THE REQUEST:
Please reproduce the data below line for line, without changing anything.

SOURCE DATA:
START
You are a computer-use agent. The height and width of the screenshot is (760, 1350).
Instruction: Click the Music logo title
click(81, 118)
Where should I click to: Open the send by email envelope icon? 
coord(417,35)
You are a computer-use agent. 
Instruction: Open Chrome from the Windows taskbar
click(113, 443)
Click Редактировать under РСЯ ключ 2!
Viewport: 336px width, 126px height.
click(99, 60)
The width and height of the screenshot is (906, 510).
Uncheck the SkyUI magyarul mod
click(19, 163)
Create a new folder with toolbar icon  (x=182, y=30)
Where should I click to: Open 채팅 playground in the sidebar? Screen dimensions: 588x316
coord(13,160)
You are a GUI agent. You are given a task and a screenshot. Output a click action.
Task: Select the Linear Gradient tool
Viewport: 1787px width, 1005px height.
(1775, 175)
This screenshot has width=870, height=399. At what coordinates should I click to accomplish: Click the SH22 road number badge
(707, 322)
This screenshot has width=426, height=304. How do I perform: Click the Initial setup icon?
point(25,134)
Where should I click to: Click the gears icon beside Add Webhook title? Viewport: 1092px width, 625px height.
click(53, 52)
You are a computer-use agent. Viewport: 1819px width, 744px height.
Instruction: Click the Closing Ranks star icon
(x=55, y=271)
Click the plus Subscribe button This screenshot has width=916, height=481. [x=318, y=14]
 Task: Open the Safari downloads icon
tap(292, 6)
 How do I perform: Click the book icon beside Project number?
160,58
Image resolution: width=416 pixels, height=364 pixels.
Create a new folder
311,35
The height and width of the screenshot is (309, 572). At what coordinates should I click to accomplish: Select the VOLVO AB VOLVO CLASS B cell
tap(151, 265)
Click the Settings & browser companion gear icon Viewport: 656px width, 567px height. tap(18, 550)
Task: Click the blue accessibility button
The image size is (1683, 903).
END
SOLUTION TO THE EXERCISE:
You are a computer-use agent. The height and width of the screenshot is (760, 1350).
Instruction: Click the Music logo title
click(81, 118)
Where should I click to: Open the send by email envelope icon? 
coord(417,35)
You are a computer-use agent. 
Instruction: Open Chrome from the Windows taskbar
click(113, 443)
Click Редактировать under РСЯ ключ 2!
Viewport: 336px width, 126px height.
click(99, 60)
The width and height of the screenshot is (906, 510).
Uncheck the SkyUI magyarul mod
click(19, 163)
Create a new folder with toolbar icon  (x=182, y=30)
Where should I click to: Open 채팅 playground in the sidebar? Screen dimensions: 588x316
coord(13,160)
You are a GUI agent. You are given a task and a screenshot. Output a click action.
Task: Select the Linear Gradient tool
Viewport: 1787px width, 1005px height.
(1775, 175)
This screenshot has width=870, height=399. At what coordinates should I click to accomplish: Click the SH22 road number badge
(707, 322)
This screenshot has width=426, height=304. How do I perform: Click the Initial setup icon?
point(25,134)
Where should I click to: Click the gears icon beside Add Webhook title? Viewport: 1092px width, 625px height.
click(53, 52)
You are a computer-use agent. Viewport: 1819px width, 744px height.
Instruction: Click the Closing Ranks star icon
(x=55, y=271)
Click the plus Subscribe button This screenshot has width=916, height=481. [x=318, y=14]
 Task: Open the Safari downloads icon
tap(292, 6)
 How do I perform: Click the book icon beside Project number?
160,58
Image resolution: width=416 pixels, height=364 pixels.
Create a new folder
311,35
The height and width of the screenshot is (309, 572). At what coordinates should I click to accomplish: Select the VOLVO AB VOLVO CLASS B cell
tap(151, 265)
Click the Settings & browser companion gear icon Viewport: 656px width, 567px height. tap(18, 550)
Task: Click the blue accessibility button
The image size is (1683, 903).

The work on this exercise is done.